The Race to Find a Sustainable
Car Battery Recycling Solution
Have you ever pondered car batteries and exactly how they work? In a car battery, chemical energy is converted into electrical energy, and even when the battery has had its day, the chemicals still remain, and some of these can be hazardous.
Batteries used to be sent to landfill but a much-needed change in regulations has meant that now, batteries have to be recycled and their components should be reused wherever possible.
But the question is, is battery recycling sustainable, and what effect will the emergence of electric vehicles have on battery usage and disposal?
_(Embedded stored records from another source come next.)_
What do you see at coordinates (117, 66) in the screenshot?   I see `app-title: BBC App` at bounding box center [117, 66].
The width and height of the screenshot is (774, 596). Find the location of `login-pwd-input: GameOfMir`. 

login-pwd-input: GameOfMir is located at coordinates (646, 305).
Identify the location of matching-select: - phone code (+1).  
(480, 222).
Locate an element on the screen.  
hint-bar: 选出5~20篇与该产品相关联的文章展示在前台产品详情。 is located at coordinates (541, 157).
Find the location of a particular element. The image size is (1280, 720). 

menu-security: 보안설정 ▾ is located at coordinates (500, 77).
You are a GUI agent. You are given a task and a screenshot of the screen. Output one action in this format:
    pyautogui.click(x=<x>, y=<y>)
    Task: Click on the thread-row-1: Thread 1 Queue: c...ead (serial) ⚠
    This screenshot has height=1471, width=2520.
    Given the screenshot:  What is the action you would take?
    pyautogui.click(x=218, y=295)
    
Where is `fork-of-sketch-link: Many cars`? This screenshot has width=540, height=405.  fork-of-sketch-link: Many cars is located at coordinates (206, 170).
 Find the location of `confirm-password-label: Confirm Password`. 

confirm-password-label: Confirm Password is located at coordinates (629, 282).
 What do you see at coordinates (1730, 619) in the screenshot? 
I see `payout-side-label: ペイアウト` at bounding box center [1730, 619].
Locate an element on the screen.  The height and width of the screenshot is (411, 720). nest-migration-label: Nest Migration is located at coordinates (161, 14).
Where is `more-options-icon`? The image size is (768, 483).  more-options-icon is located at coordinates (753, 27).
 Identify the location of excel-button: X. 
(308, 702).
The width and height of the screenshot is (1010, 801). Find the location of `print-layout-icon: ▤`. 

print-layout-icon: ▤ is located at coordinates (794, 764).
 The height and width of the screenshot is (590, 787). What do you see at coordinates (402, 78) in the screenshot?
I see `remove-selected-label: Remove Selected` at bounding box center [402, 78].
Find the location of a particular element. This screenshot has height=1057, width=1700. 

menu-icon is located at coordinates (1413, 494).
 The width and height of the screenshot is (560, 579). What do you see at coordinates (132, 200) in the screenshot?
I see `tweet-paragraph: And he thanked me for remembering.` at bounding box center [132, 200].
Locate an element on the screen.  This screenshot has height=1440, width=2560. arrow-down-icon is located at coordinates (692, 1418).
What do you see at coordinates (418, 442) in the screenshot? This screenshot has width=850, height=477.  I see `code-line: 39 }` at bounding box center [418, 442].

Why battery recycling is important
The active chemicals in car batteries are lead dioxide and sulphuric acid, and other components include silver, plastic casing, and water. If a car battery is dumped on a landfill site, it will break down and lead and acidic water will leach into the ground and waterways. Acid can harm plants and wildlife, and if lead finds its way into the food chain it’s potentially harmful for us.
How car batteries are recycled
Recycling car batteries uses far less resources than making new ones, even though it can be a difficult and hazardous process. A crusher breaks the batteries up and the lead, silver, acidic water, and plastic are separated. The acid is neutralised and the water is purified, the lead and silver are melted down to be reused in new batteries, and the plastic is melted down into pellets which are used to make new battery casings.
What the law says about car battery disposal
In 2006, the EU Batteries Directive (Directive 2006/66/EC) was passed, which specified targets and requirements for the recycling of all types of batteries throughout the EU. These requirements became UK law in 2008 and 2009, then in 2010, strict regulations came into effect which governed the obligations of consumers and producers with regards to the handling and disposal of car batteries.
The biggest change in the law was that sending car batteries to landfill or to the incinerator was completely banned. The law also gave the owner of the batteries responsibility for battery disposal, either by taking the battery to an approved recycling facility or sending the battery back to manufacturer for correct disposal.
All battery manufacturers have to register with the Department for Business, Innovation and Skills (BIS) and they must take back used batteries with no cost to consumers.
Car battery recycling: the future
The biggest challenge we might face yet when it comes to recycling car batteries is the emergence of electric and hybrid cars which mostly use lithium ion batteries. These batteries are more complex and potentially even more hazardous than standard car batteries. Lithium ion batteries contain metals like cobalt, manganese, nickel and aluminium, and some recycling plants won’t be equipped to handle these combinations.
Some companies are taking the initiative and leading the way in finding viable solutions however. A Belgian materials processing company recently invested £22.6 million into an industrial plant which will remove cobalt and other valuable metals from Tesla and Toyota electric cars.